-------- Exercise material --------

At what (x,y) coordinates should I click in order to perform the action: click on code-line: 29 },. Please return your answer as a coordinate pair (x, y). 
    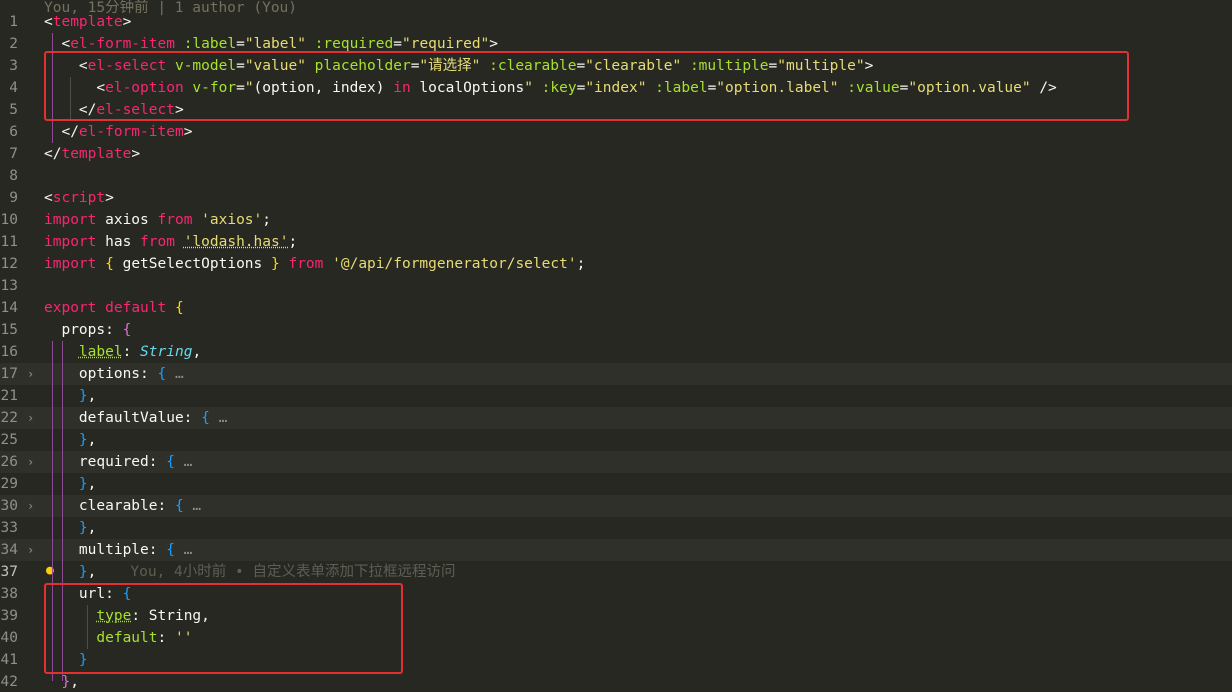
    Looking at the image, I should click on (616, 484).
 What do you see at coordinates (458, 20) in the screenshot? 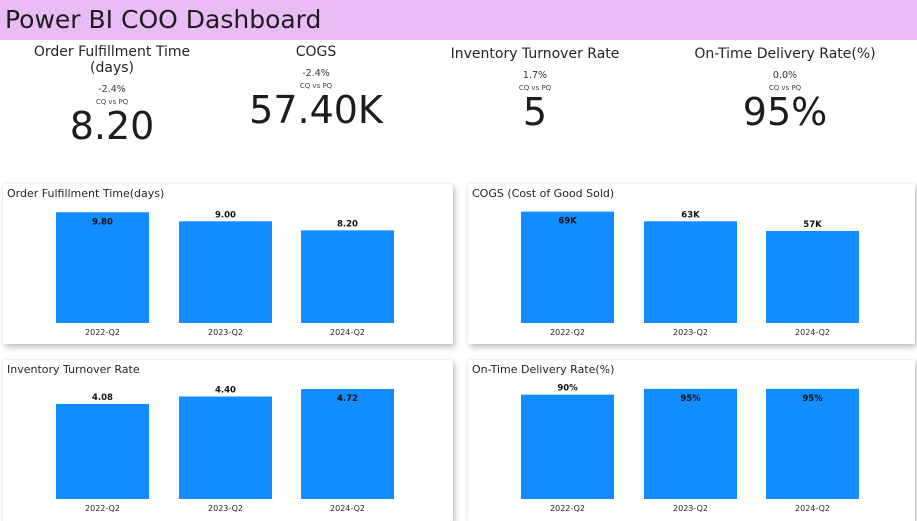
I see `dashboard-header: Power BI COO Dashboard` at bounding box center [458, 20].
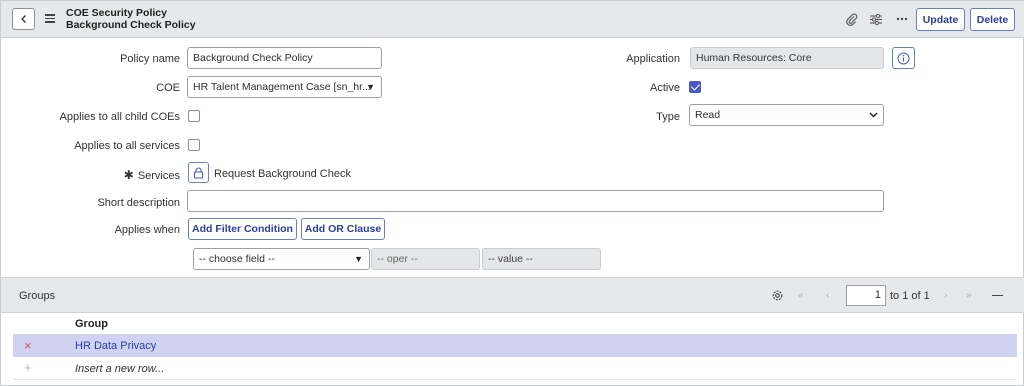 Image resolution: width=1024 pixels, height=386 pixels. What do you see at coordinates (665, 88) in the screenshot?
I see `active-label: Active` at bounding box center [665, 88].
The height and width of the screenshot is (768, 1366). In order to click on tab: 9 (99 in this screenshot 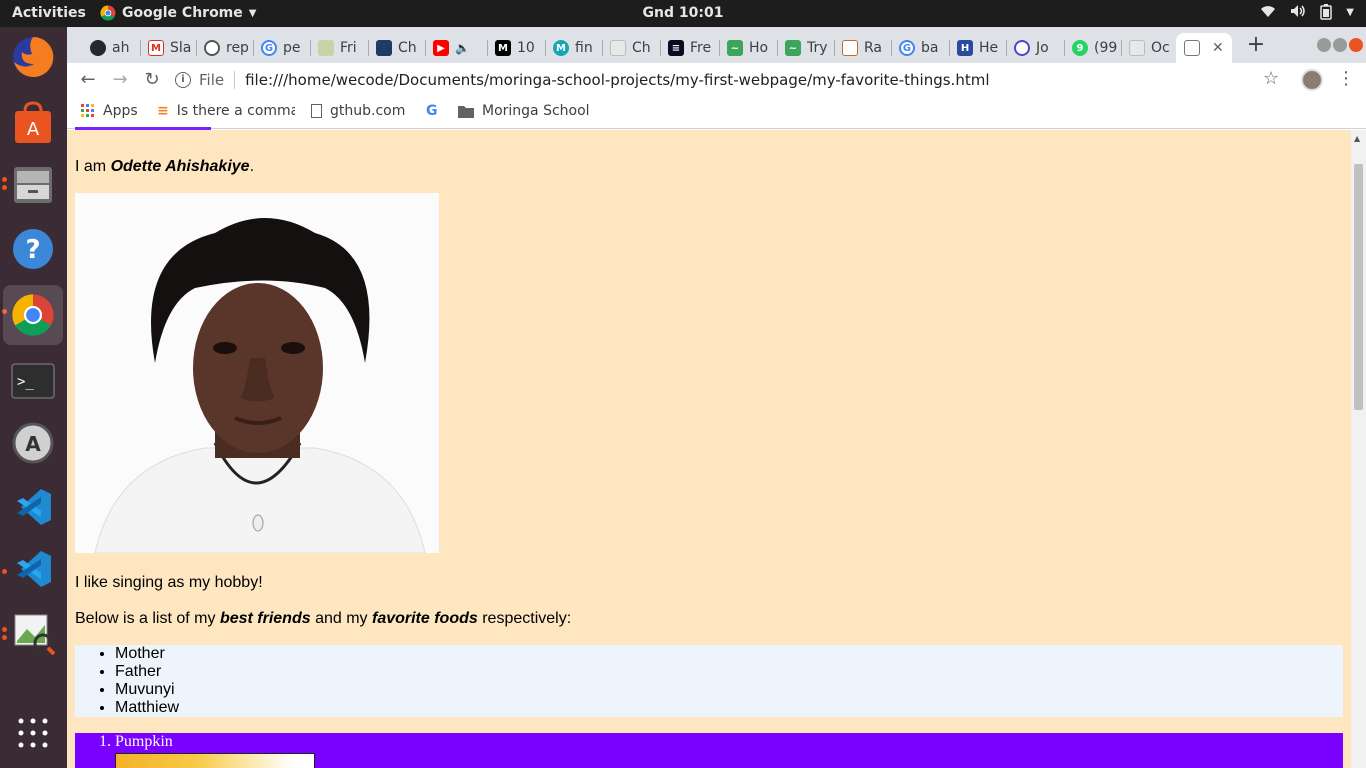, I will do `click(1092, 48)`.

--------

[What to do]:
Reproduce the records verbatim, starting at their first line and ending with the line that contains "center [665, 88].", both included. Leave the pictures out of your reproduction.

[Answer for the task]:
At what (x,y) coordinates should I click in order to perform the action: click on code-line: 29 },. Please return your answer as a coordinate pair (x, y). 
    Looking at the image, I should click on (616, 484).
 What do you see at coordinates (458, 20) in the screenshot? 
I see `dashboard-header: Power BI COO Dashboard` at bounding box center [458, 20].
 Image resolution: width=1024 pixels, height=386 pixels. What do you see at coordinates (665, 88) in the screenshot?
I see `active-label: Active` at bounding box center [665, 88].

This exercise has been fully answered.